Dass Musiksysteme anderer Kulturen in der europäischen Musikwissenschaft lange kaum wahrgenommen wurden, ist leider eine Tatsache. Wenn eine Beschäftigung damit stattfand, so geschah dies meistens in explizit eurozentrischer Sichtweise. Die eigenen Kategorien und Konzeptionen von Musik wurden fremden Kulturen einfach übergestülpt. So wurde beispielsweise der emphatische Werkbegriff einfach auf andere Musiken übertragen.[6] Die eigene Ästhetik wurde absolut gesetzt und ungewohnte Klänge nicht selten als Lärm und Geschrei diffamiert. [7] Was jedoch für das abendländische Ohr schief und schräg klingt, kann in anderen Kulturen, genau im Gegenteil, als schön verstanden werden. Ein Beispiel für eine solche ethnozentrische Hörweise ist eine Musikerin, eine Absoluthörerin, die mit einem arabischen maqam konfrontiert wurde. Sie fühlte, also ob ihre Ohren „physisch malträtiert“ würden.[8] Ein so konditioniertes Ohr reagiert auf die fremden Skalen zunächst mit Abwehr, im besten Fall aber mit Zurechthören. Im Fachjargon ließe sich das als Annäherung eines Outsiders, mit der damit verbundenen emischen Sichtweise an ein Insider System beschreiben.

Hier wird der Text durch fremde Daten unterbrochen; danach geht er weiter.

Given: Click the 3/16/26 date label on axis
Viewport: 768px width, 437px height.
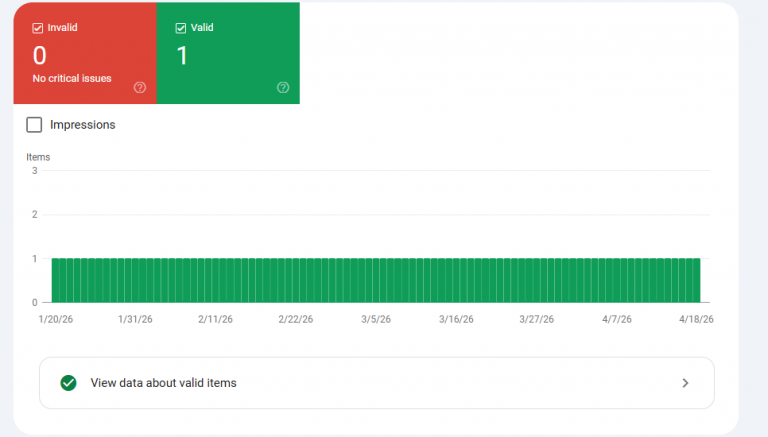Looking at the screenshot, I should click(x=456, y=319).
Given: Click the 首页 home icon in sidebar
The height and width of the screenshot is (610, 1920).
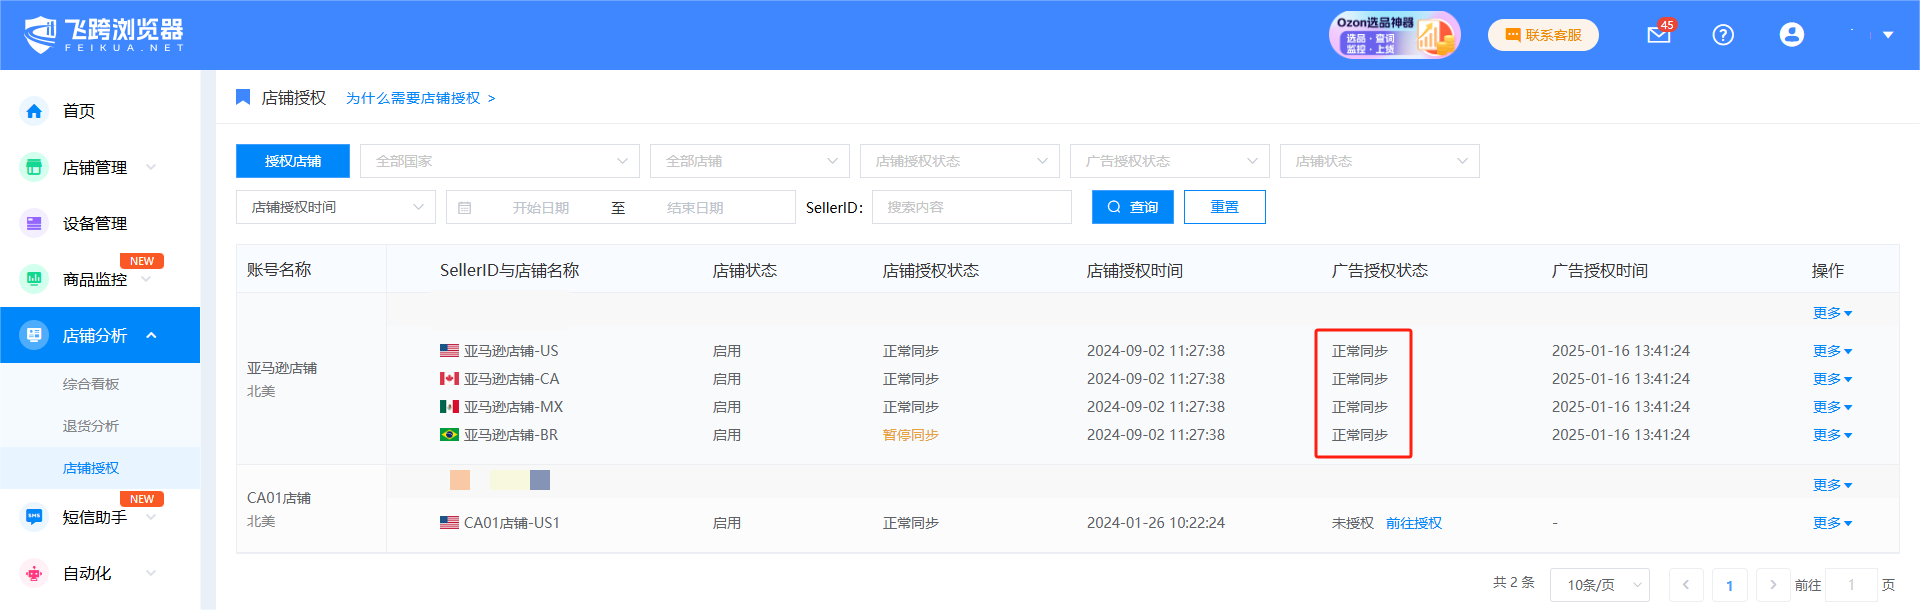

Wie der orientalischen Musik meistens mit Unwissen begegnet wurde, beschreibt der französische Musikwissenschaftler Alain Danielou aus der Sicht des Internationalen Musikrats:
Die große Musik des Orients wurde im Westen bisher allzu oft nur als Folklore betrachtet, als eine Sammlung merkwürdiger archaisch-primitiver Überbleibsel, die sich ausschließlich bei musikalisch unterentwickelten Völkern findet.“[9] [10]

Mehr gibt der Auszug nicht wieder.